Boots Riley does not make movies for people who want their politics whispered to them. He makes movies that kick the door open, wearing stolen designer clothes, carrying a megaphone, and asking why everybody got so comfortable calling survival a crime.
I Love Boosters, Riley’s new crime comedy, follows a crew of shoplifters who steal high-end fashion and resell it cheaper, until a ruthless fashion mogul steals their designs and gives them a bigger reason to strike back. The film stars Keke Palmer, Naomi Ackie, Taylour Paige, Poppy Liu, Eiza González, LaKeith Stanfield, Don Cheadle, and Demi Moore, with Neon releasing it theatrically in the U.S. on May 22, 2026.
The movie sounds like a joke until you realize Riley is dead serious. That has always been his trick. Sorry to Bother You took corporate America, race, labor, and desperation and turned them into a carnival ride with the brakes cut. I Love Boosters appears to be playing in that same register: absurd, loud, messy, funny, political, and allergic to being normal.
Just how Boots like it.

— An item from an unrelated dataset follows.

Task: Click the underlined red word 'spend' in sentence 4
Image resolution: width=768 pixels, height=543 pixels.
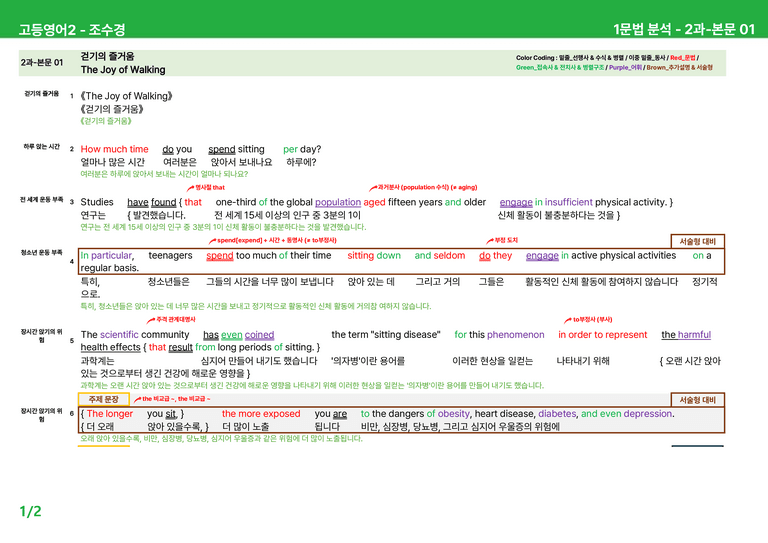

I mean, just how Boots loves it.
The idea of “boosting” has always lived in that gray area America loves to pretend it does not understand. When rich people steal ideas, labor, land, culture, designs, slang, and style, they call it business. When poor people steal the finished product back, suddenly everybody finds a moral compass. That is where this movie seems to plant its flag. Not in the question of whether stealing is “right,” but in the bigger question: what do you call a system that robs people so cleanly it gets to write the law afterward?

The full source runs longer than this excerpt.